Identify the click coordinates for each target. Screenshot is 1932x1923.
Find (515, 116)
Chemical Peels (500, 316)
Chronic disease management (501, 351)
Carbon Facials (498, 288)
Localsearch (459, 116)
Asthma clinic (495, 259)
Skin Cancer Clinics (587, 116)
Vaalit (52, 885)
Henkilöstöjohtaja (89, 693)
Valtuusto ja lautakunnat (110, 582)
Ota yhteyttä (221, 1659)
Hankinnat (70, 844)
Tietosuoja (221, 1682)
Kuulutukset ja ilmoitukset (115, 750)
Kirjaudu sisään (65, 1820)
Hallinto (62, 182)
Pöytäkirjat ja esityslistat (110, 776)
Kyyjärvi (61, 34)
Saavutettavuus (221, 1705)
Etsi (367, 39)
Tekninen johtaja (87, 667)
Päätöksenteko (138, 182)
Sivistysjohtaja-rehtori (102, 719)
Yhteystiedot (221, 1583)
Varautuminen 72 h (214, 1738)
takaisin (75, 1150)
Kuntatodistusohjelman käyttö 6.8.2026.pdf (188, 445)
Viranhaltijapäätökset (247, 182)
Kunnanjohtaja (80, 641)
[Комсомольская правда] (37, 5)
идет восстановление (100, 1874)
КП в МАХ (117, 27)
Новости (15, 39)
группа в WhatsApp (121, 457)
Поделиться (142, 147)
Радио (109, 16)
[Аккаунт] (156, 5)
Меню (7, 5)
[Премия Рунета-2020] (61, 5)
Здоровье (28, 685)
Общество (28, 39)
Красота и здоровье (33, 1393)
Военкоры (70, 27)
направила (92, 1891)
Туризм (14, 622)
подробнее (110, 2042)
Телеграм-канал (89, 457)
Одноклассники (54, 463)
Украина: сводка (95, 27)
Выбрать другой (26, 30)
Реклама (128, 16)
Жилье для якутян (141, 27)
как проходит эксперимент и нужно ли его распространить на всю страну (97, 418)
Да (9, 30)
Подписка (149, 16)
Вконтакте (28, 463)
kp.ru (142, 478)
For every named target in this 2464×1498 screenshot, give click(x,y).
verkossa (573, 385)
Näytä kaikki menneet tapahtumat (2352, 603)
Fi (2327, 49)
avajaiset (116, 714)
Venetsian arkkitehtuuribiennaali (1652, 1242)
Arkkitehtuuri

- - -

■ Exercise goal ■
Taking the line with "Красота и здоровье (33, 1393)" as the first, copy every line through the end of the entries above exactly, with no others.

■ Written solution ■
Красота и здоровье (33, 1393)
Военкоры (70, 27)
направила (92, 1891)
Туризм (14, 622)
подробнее (110, 2042)
Телеграм-канал (89, 457)
Одноклассники (54, 463)
Украина: сводка (95, 27)
Выбрать другой (26, 30)
Реклама (128, 16)
Жилье для якутян (141, 27)
как проходит эксперимент и нужно ли его распространить на всю страну (97, 418)
Да (9, 30)
Подписка (149, 16)
Вконтакте (28, 463)
kp.ru (142, 478)
For every named target in this 2464×1498 screenshot, give click(x,y).
verkossa (573, 385)
Näytä kaikki menneet tapahtumat (2352, 603)
Fi (2327, 49)
avajaiset (116, 714)
Venetsian arkkitehtuuribiennaali (1652, 1242)
Arkkitehtuuri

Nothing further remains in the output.